Как я счастлив, что она сослалась не на мою слабость и не на хорошее воспитание, а на доброту. Мной овладевает безотчетная радость, которой всегда были окрашены мои чувства к Сесиль.
— Мой муж, — продолжает она, — отнесся с пониманием к моему желанию временно воздержаться от всякого общения с людьми. Я искренне благодарна ему за это доказательство его любви, надеюсь, и вы не сочтете за позор разделить со мной это чувство.
На этот раз слово «позор» обращено против Ирины, и какая-то тяжесть спадает у меня с души. Ирина не двигается с места, как будто ничего не было сказано. Я осторожно беру ее за руку.
— Вы слышали, о чем вас просит Сесиль?
Волей-неволей ей приходится встать, и я провожаю ее во двор. Закрывая за собой дверь, я улыбаюсь Сесиль, и она в ответ понимающе кивает мне.

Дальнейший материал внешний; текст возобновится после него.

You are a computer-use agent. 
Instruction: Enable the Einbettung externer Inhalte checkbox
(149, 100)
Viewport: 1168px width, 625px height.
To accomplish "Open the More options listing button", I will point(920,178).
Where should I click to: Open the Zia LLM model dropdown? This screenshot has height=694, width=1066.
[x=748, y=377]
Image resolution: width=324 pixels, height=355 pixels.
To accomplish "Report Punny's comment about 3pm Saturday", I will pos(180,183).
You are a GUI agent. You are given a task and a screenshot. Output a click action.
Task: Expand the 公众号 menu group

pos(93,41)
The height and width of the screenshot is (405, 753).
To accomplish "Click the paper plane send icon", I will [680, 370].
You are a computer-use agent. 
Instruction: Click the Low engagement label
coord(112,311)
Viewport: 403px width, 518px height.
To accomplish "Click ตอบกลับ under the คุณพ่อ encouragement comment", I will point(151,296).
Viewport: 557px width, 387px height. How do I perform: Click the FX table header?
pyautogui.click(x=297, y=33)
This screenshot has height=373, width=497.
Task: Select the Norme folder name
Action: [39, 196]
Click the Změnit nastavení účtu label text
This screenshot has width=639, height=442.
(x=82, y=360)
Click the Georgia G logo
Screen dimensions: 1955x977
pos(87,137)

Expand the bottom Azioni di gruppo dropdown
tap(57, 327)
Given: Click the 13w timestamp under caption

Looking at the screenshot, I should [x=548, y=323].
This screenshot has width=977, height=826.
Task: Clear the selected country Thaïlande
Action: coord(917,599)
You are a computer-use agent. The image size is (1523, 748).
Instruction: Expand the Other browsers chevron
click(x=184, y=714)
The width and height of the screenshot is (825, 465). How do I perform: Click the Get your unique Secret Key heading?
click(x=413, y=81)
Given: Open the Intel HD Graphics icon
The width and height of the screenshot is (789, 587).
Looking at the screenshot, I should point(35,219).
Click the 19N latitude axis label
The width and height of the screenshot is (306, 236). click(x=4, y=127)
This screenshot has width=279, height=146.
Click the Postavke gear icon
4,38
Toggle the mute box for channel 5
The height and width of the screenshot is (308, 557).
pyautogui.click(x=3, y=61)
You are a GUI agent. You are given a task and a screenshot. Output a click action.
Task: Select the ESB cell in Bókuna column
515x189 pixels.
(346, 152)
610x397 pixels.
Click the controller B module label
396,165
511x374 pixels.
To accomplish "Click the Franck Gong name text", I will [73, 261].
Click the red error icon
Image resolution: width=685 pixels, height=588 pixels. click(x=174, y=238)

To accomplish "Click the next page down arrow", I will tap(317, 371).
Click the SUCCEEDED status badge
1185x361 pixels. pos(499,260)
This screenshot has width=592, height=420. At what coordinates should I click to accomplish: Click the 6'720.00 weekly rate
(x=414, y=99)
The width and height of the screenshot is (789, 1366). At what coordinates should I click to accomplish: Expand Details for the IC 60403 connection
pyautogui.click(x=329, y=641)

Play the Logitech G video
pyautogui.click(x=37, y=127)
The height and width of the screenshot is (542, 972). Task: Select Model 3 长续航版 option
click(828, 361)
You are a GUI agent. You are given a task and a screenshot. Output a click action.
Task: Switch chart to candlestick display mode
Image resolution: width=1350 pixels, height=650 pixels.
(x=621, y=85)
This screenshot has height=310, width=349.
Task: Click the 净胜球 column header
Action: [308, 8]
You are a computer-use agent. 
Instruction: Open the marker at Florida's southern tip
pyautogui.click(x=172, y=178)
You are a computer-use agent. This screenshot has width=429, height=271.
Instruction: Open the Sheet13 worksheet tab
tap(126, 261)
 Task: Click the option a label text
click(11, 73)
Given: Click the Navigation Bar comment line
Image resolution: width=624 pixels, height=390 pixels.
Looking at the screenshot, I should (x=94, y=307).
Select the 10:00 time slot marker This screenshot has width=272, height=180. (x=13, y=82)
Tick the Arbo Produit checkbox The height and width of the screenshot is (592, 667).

Пока я сопровождаю Ирину к выходу, она не жалует меня ни словом, ни взглядом. Дверь я закрываю не сразу. Я наблюдаю за Ириной, пока она переходит улицу: ноги у нее, оказывается, ко всему еще и слегка кривые. Есть какая-то невыразимая грусть в ее победоносно уродливом теле. Я чуть было не окликаю ее, но вовремя вспоминаю о Сесиль и закрываю дверь. Ночью меня мучит бессонница. Ирина занимает место быка в моем диалоге с жертвой насилия.
15. Букет белой сирени
Я не раз спрашивал маму незадолго до ее смерти, что сталось с мадам Тьернесс; она отвечала, что давно потеряла ее из виду. Мне это казалось непростительной небрежностью, словно мама, не уследив за Леопольдиной, не выполнила моей личной просьбы.
— Ах да, — говорила мама, — она ушла на пенсию и перебралась в другой район, куда-то в Утр-Маас. Хотя, может быть, ближе к Куанту.
И она меняла тему. Я хмурил брови.
— Утр-Маас и Куант — это не одно и то же.
— Разве? Я разницы не вижу. В любом случае для меня это очень далеко.